Salmon is a versatile, mild-tasting fish that adapts well to a variety of flavor combinations. This dish is a luscious way to serve pasta for a special evening; the lemony vinaigrette serves as a tangy counterpoint to the buttery smoothness of the salmon. The salmon and vinaigrette can also be served atop greens for a light salad.

4 Servings

Ingredients

For the poached salmon:
1 1-pound salmon fillet, de-boned with skin left on
2 stalks celery, cut into 2” pieces
1 medium onion, sliced
1 tablespoon black peppercorns
1 cup white wine
2 cups water
Salt and pepper to taste

For the creamy lemon vinaigrette:
½ cup extra virgin olive oil
¼ cup rice wine vinegar
2 cloves garlic
3 scallions
Juice of ½ lemon
1 teaspoon kosher salt
2 tablespoons mayonnaise

1 pound fettucine pasta
Salt for cooking pasta
4 tablespoons unsalted butter

Equipment

Baking dish
Blender or immersion blender
Large stock pot

Preparation

Prepare the poached salmon:
Preheat the oven to 325° F. Place the celery, onions, black peppercorns, white wine and water in the bottom of a baking dish.
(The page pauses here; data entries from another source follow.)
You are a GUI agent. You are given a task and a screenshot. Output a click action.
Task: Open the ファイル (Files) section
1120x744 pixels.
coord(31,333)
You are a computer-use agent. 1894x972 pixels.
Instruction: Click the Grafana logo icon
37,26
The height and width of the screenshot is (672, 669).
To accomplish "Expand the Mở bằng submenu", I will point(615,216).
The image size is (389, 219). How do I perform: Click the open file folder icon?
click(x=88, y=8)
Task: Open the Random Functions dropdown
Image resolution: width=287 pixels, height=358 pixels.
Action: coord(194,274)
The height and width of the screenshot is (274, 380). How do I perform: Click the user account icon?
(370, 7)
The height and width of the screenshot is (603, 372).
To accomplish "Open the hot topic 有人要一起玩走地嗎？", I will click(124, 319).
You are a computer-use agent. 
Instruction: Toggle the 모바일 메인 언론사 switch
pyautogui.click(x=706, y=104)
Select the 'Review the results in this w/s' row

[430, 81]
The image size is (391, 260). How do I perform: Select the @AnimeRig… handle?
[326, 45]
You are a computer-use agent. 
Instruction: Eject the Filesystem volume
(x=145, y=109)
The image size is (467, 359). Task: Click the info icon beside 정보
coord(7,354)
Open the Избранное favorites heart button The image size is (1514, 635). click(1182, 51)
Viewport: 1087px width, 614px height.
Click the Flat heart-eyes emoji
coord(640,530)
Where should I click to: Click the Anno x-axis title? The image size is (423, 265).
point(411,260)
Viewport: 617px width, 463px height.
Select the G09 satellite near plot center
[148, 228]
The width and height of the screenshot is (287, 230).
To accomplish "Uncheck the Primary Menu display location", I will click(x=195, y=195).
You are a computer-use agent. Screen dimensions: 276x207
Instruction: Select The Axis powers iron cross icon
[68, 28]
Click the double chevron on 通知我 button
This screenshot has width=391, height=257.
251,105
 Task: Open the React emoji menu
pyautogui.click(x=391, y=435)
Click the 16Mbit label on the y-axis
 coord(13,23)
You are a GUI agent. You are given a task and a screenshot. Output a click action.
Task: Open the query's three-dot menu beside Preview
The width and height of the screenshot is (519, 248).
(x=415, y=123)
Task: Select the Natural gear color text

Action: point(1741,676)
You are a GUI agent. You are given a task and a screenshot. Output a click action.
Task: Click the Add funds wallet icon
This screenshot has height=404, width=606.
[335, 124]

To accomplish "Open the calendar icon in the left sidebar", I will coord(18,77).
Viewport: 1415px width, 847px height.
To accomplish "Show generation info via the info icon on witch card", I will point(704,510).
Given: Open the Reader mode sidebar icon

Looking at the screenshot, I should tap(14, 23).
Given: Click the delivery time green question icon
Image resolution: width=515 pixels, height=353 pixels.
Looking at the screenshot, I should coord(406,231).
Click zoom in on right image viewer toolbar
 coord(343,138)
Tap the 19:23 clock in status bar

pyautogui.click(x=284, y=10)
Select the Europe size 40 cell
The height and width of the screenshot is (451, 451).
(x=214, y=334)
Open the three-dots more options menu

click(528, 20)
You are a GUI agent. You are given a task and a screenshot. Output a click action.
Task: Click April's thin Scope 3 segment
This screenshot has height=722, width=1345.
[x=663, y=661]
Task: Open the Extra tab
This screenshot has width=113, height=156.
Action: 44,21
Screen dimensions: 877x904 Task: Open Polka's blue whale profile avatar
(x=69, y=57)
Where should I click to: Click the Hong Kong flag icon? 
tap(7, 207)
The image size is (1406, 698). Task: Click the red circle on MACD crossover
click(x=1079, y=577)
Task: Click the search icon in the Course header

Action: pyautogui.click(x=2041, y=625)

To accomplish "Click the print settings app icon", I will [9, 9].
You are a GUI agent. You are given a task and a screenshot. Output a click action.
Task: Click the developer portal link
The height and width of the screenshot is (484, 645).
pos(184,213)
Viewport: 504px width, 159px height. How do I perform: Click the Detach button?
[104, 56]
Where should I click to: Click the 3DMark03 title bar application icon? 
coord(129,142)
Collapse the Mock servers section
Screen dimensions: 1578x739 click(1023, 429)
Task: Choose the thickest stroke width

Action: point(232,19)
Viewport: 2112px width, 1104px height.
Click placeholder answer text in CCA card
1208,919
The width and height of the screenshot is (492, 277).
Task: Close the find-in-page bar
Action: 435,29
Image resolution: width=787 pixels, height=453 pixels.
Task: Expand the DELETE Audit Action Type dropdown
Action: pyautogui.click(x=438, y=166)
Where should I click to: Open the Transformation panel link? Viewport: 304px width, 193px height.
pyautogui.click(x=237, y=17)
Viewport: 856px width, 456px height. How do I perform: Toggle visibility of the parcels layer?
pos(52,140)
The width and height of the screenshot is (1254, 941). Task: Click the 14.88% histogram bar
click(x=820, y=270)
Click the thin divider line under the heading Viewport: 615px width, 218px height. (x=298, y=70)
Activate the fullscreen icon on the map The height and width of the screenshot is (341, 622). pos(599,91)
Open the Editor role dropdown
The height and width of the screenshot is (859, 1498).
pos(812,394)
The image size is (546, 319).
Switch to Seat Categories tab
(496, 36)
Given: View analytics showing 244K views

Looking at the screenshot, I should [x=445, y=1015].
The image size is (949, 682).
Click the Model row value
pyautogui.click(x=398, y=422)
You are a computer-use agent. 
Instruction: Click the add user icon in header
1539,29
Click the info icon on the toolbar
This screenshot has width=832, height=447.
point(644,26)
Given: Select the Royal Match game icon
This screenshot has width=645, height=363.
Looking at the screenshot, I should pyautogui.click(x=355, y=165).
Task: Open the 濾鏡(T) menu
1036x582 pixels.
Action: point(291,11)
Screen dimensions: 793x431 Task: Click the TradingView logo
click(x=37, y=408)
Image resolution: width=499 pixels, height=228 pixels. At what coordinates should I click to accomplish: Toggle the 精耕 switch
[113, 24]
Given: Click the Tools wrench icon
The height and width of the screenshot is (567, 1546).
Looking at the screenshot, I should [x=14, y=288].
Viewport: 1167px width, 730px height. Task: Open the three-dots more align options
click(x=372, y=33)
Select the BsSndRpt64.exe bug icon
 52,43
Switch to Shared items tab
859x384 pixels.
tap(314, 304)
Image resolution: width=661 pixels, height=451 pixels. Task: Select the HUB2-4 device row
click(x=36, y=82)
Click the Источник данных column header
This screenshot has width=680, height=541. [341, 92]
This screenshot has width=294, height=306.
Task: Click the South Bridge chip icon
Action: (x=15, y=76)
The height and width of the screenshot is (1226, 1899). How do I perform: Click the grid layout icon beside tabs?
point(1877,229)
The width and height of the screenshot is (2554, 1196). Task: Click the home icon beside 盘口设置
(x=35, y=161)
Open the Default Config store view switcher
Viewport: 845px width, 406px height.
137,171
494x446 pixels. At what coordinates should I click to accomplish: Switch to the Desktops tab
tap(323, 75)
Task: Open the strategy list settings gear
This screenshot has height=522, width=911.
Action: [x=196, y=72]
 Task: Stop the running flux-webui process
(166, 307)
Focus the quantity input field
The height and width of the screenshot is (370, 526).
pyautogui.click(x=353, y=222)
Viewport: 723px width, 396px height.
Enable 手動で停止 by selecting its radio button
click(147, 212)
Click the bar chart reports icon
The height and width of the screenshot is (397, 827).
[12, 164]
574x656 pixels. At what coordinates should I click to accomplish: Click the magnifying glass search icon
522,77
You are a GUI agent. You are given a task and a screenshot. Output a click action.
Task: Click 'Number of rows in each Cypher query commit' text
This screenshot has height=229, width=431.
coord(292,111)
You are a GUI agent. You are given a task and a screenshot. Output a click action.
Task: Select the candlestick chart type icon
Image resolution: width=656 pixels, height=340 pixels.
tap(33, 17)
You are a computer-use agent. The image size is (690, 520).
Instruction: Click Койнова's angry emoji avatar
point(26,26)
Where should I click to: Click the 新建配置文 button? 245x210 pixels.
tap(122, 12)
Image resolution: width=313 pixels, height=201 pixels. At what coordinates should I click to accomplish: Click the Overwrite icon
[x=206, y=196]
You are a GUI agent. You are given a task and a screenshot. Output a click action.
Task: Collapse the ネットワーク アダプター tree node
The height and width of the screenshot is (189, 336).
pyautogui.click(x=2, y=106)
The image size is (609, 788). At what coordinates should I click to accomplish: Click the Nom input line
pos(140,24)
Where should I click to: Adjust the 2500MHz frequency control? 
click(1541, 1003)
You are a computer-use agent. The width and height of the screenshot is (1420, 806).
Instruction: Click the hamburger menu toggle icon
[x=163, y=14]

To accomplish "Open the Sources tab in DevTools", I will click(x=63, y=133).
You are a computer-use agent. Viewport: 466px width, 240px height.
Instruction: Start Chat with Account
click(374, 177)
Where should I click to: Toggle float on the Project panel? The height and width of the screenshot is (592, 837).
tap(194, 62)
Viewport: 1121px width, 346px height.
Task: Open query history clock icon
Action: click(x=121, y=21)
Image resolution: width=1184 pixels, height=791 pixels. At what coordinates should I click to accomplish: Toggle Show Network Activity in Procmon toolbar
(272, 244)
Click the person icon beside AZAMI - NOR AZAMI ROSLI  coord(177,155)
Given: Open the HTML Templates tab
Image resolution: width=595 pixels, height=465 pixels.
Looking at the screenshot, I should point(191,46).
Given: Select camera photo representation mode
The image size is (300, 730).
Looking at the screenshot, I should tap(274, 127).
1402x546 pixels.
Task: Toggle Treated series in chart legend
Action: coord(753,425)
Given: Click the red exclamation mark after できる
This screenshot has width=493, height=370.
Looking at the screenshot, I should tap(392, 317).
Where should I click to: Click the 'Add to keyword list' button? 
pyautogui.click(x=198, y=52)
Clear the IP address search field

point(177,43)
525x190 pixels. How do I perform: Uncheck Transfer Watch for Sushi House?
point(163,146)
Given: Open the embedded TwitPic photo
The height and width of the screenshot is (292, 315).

Lightly salt and pepper the salmon fillet. Place the salmon in the baking dish, skin-side down. Cover the baking dish with foil and bake in the oven for 20 – 30 minutes or until the fish flakes. Immediately remove the salmon from the poaching liquid and cool completely. Remove the skin and flake the fish into small pieces . Set aside.

[Chef’s Note: It is best to poach a whole piece of salmon as it will cook more evenly. Also, the skin will come off in one piece after it’s poached.]

Prepare the vinaigrette:
Combine all the vinaigrette ingredients into a blender or a container large enough to accommodate an immersion blender. Blend ingredients well. Set aside.

Prepare the fettucine:
Prepare a pot of well-salted water and bring to a boil. Add fettucine and cook until al dente. Drain fettucine and place back into the pot, but keep the pot off the heat. Toss with 4 tablespoons of butter, coating the fettucine completely. Add the salmon and vinaigrette and toss gently to blend. Serve immediately.

Service

This dish can also be served at room temperature or cold as a salad. If serving cold, keep ingredients separate until ready to serve so the fettucine does not soak up too much of the dressing.

Variations

For a lighter or low-carb option serve the salmon and vinaigrette over salad greens.